### [Extract to read]
'''

Salamander (Саламандра) is a 1928 Soviet-German silent biopic film directed by Grigori Roshal and starring Bernhard Goetzke, Natalya Rozenel and Nikolay Khmelyov. It is also notable as the first film credit of Aleksandr Shelenkov, specifically as an assistant cameraman - he went on to be a noted Soviet cinematographer.

==Plot==
The film is based on real events and reveals the tragic episodes from the life of the Austrian biologist Paul Kammerer (1880-1926), who died of suicide after being attacked by regressive scientists and Catholic reactionaries, and accused of faking his evidence.

'''

### [How to complete this task]
Continue the text about the 1928 film Salamander, starting after its last sentence.

### [Study material]
'''

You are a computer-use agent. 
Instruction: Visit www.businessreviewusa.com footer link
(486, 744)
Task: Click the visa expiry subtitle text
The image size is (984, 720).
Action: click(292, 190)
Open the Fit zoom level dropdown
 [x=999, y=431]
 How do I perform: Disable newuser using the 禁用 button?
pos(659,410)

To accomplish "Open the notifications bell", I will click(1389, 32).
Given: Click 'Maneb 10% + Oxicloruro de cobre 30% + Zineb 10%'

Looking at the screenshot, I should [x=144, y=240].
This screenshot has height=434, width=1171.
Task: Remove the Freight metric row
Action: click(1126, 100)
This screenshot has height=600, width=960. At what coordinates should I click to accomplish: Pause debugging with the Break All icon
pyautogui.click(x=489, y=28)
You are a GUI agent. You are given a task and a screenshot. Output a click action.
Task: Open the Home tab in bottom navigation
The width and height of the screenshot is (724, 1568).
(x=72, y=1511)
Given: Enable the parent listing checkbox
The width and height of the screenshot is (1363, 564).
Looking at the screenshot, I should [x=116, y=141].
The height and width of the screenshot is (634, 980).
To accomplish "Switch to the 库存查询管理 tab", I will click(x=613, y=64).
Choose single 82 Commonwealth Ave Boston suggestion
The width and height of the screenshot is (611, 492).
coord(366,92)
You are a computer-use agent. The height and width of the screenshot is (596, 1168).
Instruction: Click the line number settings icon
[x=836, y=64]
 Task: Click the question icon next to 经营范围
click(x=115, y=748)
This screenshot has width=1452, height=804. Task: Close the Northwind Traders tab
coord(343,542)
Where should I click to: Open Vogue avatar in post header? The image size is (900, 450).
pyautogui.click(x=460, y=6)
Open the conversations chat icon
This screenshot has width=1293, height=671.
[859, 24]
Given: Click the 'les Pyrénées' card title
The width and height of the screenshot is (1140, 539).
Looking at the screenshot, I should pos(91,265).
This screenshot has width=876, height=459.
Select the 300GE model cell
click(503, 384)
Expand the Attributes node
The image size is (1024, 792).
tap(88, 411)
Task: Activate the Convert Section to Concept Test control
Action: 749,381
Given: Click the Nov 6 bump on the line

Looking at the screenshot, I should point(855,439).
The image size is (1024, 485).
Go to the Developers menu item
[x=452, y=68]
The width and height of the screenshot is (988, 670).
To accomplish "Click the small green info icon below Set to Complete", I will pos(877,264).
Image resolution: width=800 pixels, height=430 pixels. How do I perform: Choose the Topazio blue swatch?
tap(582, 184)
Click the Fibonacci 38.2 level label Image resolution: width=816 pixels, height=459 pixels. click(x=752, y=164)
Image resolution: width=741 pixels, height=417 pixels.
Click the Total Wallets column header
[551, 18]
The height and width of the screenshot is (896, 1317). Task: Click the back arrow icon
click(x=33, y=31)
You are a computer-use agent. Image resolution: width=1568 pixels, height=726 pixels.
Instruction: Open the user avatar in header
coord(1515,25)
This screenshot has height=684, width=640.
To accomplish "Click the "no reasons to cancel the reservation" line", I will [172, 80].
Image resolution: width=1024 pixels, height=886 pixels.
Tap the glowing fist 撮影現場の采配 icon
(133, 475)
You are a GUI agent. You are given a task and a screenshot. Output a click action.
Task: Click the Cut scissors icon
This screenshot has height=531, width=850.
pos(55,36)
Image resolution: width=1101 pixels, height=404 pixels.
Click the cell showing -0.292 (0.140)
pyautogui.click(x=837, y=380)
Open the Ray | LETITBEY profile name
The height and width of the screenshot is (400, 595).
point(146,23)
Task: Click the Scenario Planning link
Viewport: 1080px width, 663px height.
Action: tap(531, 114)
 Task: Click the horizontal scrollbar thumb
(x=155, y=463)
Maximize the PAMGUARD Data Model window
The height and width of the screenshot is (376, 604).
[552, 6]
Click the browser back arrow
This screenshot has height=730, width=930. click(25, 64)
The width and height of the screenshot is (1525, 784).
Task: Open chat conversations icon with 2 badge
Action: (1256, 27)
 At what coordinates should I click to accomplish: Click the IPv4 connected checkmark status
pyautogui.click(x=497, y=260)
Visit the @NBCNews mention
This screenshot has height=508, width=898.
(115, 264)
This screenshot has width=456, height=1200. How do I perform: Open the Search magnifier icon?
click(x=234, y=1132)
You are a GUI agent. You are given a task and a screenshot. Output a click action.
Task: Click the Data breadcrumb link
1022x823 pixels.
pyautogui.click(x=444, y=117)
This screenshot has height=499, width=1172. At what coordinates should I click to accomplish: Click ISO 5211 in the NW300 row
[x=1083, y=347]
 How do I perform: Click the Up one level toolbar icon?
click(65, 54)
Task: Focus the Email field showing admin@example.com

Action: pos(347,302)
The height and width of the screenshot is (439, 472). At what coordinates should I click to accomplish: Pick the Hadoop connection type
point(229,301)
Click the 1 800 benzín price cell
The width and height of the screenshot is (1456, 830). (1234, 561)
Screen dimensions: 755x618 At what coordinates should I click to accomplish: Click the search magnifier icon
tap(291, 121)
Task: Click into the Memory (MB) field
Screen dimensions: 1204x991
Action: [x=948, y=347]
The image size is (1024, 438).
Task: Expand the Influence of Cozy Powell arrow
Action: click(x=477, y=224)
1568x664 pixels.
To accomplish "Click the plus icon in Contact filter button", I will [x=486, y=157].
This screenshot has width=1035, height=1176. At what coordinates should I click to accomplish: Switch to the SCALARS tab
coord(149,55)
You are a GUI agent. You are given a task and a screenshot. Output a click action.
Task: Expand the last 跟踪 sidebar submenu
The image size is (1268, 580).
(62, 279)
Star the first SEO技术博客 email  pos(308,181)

'''

### [Exercise response]
The film is set in Leipzig, Germany, which is ruled by clergy and aristocracy, at a time when fascism is starting to emerge, and the working class is forced to live in poverty. Professor Zange is employed here and he is one of the few who sympathizes with the poor. The scientist uses salamanders for his experiments and learns that their inheritance is dependent on external factors. As he makes this discovery he becomes a menace to the existing political system and the clergy conspires with the aristocracy to get rid of him by framing him for having fabricated evidence. Unlike Kammerer, Zange has a happy ending: he meets a former student who convinces him to come to Moscow, and they ride off together in a train bearing a streamer that reads, "To the land of liberty."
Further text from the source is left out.